(Dati raccolti)

^^^^

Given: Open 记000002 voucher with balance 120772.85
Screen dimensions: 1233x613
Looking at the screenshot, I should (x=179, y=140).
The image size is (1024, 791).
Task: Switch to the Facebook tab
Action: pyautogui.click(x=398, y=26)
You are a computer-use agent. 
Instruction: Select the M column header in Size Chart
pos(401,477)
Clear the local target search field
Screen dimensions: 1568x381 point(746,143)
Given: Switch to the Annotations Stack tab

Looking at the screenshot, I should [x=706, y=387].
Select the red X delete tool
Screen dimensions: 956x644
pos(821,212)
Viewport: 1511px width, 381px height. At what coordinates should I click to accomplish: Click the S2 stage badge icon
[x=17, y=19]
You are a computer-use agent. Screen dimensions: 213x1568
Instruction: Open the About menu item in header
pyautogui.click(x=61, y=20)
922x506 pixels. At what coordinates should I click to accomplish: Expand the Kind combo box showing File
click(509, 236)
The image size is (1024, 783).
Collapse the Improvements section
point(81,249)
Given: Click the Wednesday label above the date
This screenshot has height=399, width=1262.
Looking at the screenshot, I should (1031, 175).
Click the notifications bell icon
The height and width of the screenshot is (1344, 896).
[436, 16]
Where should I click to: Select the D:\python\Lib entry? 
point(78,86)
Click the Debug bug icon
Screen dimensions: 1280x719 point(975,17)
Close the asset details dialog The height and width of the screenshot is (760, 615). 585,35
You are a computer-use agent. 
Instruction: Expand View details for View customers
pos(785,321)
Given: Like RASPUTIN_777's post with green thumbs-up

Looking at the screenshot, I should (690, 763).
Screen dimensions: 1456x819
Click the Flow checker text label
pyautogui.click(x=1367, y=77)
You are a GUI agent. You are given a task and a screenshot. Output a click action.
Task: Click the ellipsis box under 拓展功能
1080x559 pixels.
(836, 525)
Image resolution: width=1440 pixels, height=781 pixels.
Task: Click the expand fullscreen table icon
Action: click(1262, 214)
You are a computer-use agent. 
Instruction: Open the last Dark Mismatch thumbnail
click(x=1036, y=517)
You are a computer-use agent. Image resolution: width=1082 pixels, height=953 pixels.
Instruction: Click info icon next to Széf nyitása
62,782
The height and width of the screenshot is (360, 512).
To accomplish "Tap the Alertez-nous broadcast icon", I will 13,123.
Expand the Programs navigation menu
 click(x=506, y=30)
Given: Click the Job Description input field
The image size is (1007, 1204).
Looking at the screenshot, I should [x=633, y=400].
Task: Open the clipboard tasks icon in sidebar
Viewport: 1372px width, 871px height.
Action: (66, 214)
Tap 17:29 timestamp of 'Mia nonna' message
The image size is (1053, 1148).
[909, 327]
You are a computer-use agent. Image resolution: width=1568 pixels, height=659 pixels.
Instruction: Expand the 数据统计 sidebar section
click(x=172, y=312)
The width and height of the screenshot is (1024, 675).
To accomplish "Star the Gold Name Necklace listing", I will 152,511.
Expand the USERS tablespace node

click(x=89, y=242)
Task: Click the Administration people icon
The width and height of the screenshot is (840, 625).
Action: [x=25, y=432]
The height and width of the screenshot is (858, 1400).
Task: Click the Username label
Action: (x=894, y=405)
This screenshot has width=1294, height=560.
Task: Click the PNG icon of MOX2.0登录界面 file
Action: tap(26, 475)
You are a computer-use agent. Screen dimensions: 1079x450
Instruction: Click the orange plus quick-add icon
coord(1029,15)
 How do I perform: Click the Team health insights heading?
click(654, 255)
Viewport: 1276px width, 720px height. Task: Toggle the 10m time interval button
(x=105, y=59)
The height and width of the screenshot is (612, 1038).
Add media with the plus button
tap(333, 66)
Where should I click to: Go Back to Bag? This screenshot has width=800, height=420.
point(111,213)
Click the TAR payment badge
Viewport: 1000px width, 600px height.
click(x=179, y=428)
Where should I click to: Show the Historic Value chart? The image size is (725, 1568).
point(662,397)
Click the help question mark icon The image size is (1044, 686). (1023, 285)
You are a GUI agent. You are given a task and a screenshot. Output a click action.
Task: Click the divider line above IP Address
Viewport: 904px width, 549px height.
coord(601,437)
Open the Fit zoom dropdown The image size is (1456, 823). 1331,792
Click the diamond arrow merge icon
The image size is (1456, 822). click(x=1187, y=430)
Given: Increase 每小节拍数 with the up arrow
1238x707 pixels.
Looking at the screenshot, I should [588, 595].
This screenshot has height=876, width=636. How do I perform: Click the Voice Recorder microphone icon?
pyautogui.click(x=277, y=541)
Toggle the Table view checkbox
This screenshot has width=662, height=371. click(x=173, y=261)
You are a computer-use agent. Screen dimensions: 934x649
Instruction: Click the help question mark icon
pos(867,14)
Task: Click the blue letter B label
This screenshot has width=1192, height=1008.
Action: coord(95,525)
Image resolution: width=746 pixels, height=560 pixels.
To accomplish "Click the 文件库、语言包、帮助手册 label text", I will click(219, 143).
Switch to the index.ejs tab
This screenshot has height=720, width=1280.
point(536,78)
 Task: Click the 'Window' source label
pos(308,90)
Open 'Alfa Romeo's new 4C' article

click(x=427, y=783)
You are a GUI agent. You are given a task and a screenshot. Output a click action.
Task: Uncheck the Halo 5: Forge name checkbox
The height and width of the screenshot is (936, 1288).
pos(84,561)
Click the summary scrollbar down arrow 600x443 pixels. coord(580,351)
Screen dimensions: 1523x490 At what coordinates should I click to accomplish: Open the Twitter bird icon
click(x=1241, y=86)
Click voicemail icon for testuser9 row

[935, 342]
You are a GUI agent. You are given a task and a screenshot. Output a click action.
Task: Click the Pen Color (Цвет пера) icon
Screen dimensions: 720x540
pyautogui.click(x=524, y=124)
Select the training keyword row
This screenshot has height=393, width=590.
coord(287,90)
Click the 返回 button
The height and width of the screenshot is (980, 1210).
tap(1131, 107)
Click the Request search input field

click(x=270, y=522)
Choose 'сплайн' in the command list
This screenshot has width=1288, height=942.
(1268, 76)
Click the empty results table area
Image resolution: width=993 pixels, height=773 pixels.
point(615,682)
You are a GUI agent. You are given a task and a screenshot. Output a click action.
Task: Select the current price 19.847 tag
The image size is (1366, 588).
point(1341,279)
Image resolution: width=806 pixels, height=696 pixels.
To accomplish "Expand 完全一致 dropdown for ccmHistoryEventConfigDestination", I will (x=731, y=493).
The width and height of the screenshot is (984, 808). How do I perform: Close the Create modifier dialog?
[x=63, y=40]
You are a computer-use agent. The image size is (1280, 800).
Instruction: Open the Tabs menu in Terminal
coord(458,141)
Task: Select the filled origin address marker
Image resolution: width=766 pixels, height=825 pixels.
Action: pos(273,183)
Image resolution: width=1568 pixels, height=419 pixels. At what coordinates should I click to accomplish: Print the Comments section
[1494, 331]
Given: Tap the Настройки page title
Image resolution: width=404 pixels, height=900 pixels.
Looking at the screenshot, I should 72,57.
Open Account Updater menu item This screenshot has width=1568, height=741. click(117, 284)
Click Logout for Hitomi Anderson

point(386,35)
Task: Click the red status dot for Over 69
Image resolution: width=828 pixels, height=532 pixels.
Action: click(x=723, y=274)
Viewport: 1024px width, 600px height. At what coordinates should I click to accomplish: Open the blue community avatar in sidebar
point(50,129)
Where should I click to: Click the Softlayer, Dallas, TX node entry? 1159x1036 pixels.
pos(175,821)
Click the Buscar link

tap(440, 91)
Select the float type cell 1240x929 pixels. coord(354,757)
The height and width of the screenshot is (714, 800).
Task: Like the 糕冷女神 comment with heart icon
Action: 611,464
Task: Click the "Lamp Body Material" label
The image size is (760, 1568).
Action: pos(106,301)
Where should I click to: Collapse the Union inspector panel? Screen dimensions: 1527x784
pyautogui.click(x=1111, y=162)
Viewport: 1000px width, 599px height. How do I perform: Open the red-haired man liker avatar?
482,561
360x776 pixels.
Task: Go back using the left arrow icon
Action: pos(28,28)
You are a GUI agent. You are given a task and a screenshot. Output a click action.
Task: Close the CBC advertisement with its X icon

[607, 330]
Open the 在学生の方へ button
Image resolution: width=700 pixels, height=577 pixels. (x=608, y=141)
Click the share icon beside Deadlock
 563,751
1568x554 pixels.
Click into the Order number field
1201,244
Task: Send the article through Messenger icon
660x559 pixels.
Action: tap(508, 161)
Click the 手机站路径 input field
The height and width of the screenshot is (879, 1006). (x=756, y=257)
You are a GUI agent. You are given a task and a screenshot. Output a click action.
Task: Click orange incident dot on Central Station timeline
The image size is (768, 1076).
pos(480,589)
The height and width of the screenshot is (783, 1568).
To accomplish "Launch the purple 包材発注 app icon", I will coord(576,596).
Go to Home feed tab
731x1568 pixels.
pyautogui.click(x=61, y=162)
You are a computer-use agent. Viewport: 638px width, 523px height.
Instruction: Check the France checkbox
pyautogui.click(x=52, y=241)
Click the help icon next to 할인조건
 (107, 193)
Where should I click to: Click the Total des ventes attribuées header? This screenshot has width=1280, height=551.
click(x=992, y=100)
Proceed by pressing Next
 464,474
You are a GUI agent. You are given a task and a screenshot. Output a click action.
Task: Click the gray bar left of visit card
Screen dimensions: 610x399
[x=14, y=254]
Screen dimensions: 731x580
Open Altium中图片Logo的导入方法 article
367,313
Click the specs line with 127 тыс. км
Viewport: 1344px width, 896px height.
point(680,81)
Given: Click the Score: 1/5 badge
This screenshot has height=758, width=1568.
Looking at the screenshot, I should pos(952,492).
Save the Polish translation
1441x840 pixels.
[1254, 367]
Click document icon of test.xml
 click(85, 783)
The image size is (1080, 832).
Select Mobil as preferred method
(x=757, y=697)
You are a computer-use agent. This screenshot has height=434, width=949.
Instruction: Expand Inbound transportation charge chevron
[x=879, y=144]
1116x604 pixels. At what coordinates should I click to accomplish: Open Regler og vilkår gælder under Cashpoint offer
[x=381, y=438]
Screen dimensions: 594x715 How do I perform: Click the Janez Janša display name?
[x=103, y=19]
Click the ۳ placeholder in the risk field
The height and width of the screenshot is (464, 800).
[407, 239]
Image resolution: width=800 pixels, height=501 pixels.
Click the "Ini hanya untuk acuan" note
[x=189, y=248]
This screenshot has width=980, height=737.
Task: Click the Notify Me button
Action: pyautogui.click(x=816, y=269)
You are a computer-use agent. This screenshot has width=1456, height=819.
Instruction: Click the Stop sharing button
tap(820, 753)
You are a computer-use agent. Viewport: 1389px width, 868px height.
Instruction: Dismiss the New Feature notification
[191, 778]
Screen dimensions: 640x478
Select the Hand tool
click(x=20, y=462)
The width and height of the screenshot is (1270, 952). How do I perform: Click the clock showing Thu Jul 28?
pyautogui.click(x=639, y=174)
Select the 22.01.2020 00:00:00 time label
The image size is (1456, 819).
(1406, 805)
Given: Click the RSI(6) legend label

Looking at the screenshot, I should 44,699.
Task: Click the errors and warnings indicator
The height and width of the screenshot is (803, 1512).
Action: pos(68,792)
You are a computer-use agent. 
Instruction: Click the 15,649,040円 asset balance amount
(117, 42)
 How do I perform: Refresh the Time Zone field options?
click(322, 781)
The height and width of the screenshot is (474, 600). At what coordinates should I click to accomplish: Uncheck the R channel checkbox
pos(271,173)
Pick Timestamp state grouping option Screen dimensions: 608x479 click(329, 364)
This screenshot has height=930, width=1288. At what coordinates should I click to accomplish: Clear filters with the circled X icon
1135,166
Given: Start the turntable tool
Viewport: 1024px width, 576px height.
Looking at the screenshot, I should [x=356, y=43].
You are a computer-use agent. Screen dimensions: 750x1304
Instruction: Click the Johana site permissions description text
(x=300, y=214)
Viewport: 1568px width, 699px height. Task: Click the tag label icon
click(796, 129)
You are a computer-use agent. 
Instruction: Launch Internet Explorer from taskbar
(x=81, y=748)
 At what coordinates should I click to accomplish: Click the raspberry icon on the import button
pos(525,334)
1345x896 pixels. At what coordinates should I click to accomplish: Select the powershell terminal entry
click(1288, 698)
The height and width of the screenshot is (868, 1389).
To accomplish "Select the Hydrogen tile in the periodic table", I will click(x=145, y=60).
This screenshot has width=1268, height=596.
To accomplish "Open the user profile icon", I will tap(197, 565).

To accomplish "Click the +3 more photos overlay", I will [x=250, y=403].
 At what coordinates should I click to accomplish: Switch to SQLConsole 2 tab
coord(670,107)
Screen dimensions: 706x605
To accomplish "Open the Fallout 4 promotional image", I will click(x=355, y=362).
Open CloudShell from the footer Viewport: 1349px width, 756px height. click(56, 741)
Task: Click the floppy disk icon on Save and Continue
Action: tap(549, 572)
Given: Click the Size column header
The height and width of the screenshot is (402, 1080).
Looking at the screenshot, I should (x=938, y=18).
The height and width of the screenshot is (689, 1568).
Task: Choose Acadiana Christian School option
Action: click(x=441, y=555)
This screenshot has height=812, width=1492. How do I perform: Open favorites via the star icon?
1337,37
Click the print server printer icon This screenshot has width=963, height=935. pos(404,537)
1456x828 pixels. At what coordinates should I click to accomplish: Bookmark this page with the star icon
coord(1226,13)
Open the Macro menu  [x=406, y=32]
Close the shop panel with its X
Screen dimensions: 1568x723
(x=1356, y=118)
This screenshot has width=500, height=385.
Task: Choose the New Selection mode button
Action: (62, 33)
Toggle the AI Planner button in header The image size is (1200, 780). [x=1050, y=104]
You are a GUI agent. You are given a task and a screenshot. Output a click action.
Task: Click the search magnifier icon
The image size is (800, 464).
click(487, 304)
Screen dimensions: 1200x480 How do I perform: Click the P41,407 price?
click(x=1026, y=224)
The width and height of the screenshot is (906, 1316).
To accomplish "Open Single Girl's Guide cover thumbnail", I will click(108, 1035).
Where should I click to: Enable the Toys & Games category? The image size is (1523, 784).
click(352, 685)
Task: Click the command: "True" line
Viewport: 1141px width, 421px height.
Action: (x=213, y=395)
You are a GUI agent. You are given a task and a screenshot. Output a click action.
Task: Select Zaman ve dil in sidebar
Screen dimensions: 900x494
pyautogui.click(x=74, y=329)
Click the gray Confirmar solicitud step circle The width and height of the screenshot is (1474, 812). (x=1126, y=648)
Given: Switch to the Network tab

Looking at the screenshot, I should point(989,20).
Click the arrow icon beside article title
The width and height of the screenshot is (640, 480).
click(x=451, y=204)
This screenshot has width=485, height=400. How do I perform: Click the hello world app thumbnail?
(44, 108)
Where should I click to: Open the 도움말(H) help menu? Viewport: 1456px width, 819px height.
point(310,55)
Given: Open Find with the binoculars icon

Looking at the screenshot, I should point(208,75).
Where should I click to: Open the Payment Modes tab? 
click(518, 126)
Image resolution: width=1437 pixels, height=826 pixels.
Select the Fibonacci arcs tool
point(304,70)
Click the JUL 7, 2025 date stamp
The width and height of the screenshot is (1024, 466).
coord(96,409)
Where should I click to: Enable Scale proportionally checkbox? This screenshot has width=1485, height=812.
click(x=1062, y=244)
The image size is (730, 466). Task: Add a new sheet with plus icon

^^^^

Copi fedelmente tutte le righe, dalla riga che contiene "You are a computer-use agent. Screen dimensions: 750x1304" fino alla riga che contiene "Toggle the AI", entrambe comprese.

You are a computer-use agent. Screen dimensions: 750x1304
Instruction: Click the Johana site permissions description text
(x=300, y=214)
Viewport: 1568px width, 699px height. Task: Click the tag label icon
click(796, 129)
You are a computer-use agent. 
Instruction: Launch Internet Explorer from taskbar
(x=81, y=748)
 At what coordinates should I click to accomplish: Click the raspberry icon on the import button
pos(525,334)
1345x896 pixels. At what coordinates should I click to accomplish: Select the powershell terminal entry
click(1288, 698)
The height and width of the screenshot is (868, 1389).
To accomplish "Select the Hydrogen tile in the periodic table", I will click(x=145, y=60).
This screenshot has width=1268, height=596.
To accomplish "Open the user profile icon", I will tap(197, 565).

To accomplish "Click the +3 more photos overlay", I will [x=250, y=403].
 At what coordinates should I click to accomplish: Switch to SQLConsole 2 tab
coord(670,107)
Screen dimensions: 706x605
To accomplish "Open the Fallout 4 promotional image", I will click(x=355, y=362).
Open CloudShell from the footer Viewport: 1349px width, 756px height. click(56, 741)
Task: Click the floppy disk icon on Save and Continue
Action: tap(549, 572)
Given: Click the Size column header
The height and width of the screenshot is (402, 1080).
Looking at the screenshot, I should (x=938, y=18).
The height and width of the screenshot is (689, 1568).
Task: Choose Acadiana Christian School option
Action: click(x=441, y=555)
This screenshot has height=812, width=1492. How do I perform: Open favorites via the star icon?
1337,37
Click the print server printer icon This screenshot has width=963, height=935. pos(404,537)
1456x828 pixels. At what coordinates should I click to accomplish: Bookmark this page with the star icon
coord(1226,13)
Open the Macro menu  [x=406, y=32]
Close the shop panel with its X
Screen dimensions: 1568x723
(x=1356, y=118)
This screenshot has width=500, height=385.
Task: Choose the New Selection mode button
Action: (62, 33)
Toggle the AI Planner button in header The image size is (1200, 780). [x=1050, y=104]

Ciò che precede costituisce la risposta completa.